I may be "off the grid" a bit this later this week and would not want to induce the volume of emails and messages that came pouring in last Friday when I had a lie in and was a bit mouldy.

HWISO and I have bought a house in Southwold and are due to move in on Friday. Qualify that, we haven't bought a house.  We have borrowed an eye-watering, heart-stopping amount of money to invest in "the most expensive house ever" (HWISO quote), as a business.  Being farmers, summer holidays are not on the agenda, so we will be letting it out over the busiest (and most expensive) summer period and, hopefully, other weeks of the year.  Having done a grown-up Business Plan, with the help of the Nicest Bank Manager in the World, we have carefully done Projections and Forecasts and all that sort of thing.  Hopefully, it will pay for itself.

More importantly, although it has a name and number and everything, it is henceforth knows as the Mental Health House (MHH).  We live and work on a family farm, which is lovely and very Waltons but sometimes everyone needs to just get away and have a break.  The house in Southwold means that HWISO can just pack up himself, the dogs and the golf clubs and go up there for a couple of rainy days in November without having to worry.  We know so many people in and around Southwold.  There are something like 13 restaurants, 15 pubs, a fish and chip shop, a chinese take-away, lots of lovely food shops (greengrocer, butcher, bakery) and fish straight off the boats in the harbour, the beach hut, fishing from the beach, the tennis club, the theatre, the cinema and a host of like-minded people.  

Tiff and Ali are coming to help me unpack, which will be more than helpful, considering my present "restricted access" issues.  

The house is very modern - a bit of a new experience for HWISO and I.  We have never lived in a house with double glazing before.  Our winters have always been spent wearing scarves to protect ourselves from draughts and two pairs of socks because no one has a door that fits properly right?  Our house is some 400 years old and breeds spiders, dust and some kind of unidentifiable brown stuff from the sole plate, which I think is something to do with the ants that nest there.  We have had hornets in the chimneys, death watch beetle in the attics, the morning we found the furniture floating in the sitting room, when the floor gave way.  We have windows that don't open and windows that don't shut and windows that are not sure which camp they want to be in, depending on the humidity.  We have a downstairs loo that freezes if it gets too cold, along with a header tank that does the same.  And then there's the back door.



As you can see, it is not the normal "buy-off-the-shelf" size.  When the old back door (estimated to be at least 300 years old, patched up and overpainted) finally died some 15 years ago, we had to have a new one specially made.  It is made of oak, has the original fittings from the old door and a yale lock which turns the wrong way because HWISO bought one that was supposed to go the other way round. Rather than take it back and change it, he turned it upside down, so you now have to lock the door to unlock it.  The ever practical farmer.  Because we are listed, we had to have the door approved by the listings wombles and get permission and have it inspected by the council droids.  Sigh.

Anyway, one morning I came downstairs, opened my beautiful (and wildly expensive) new door.  If you look just to the left, where the light switch is, you can see the wall. Well, that just fell down when I opened the door. Literally. The dogs and I were very confuzzalated for a few seconds but I swiftly shut the door in the hope that it would hold the rest of the wall up - it did - and called the builders.  Lots of acro props, dust, noise and confusion and a new built wall (which also had to be inspected by the droids and wombles) and things got back to relative normality.

The new house is wipe clean.  Lock and go.  Everything works.  Everything has a place.  All the furniture going up is wipe clean.  So it may be the most expensive house ever bought but it will also be the easiest to keep in relative order and I won't have to do the bleach/wirey thing.....

I can't wait.

Some things are too hard to resist - a rather boring picture of a door has to be countered by Laika and her gorgeously pink tummy.

Direction 1:
Decide whether each statement agrees with the Southwold house post, answering yes or no and quoting the words of the post that settle it. (a) The couple plan to let the Southwold house out over the summer. (b) The new back door of the farmhouse was bought ready-made. (c) The farmhouse is about 200 years old.
Direction 2:
Reproduce the section of the Southwold house post that opens with the words containing "Anyway, one morning" and closes with "I can't wait.".
Direction 3:
According to the Southwold house post, what wood is the new back door made of?
The listing that comes next is separate material from the Southwold house post.

Provided data:
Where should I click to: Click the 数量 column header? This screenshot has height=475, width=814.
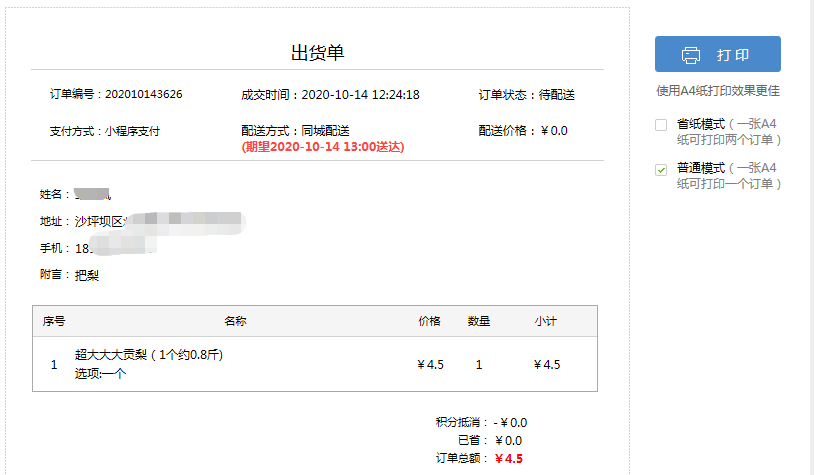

Correct output 1:
(a) Yes: "we will be letting it out over the busiest (and most expensive) summer period"
(b) No: "we had to have a new one specially made"
(c) No: "Our house is some 400 years old"

Correct output 2:
Anyway, one morning I came downstairs, opened my beautiful (and wildly expensive) new door.  If you look just to the left, where the light switch is, you can see the wall. Well, that just fell down when I opened the door. Literally. The dogs and I were very confuzzalated for a few seconds but I swiftly shut the door in the hope that it would hold the rest of the wall up - it did - and called the builders.  Lots of acro props, dust, noise and confusion and a new built wall (which also had to be inspected by the droids and wombles) and things got back to relative normality.

The new house is wipe clean.  Lock and go.  Everything works.  Everything has a place.  All the furniture going up is wipe clean.  So it may be the most expensive house ever bought but it will also be the easiest to keep in relative order and I won't have to do the bleach/wirey thing.....

I can't wait.

Correct output 3:
Oak.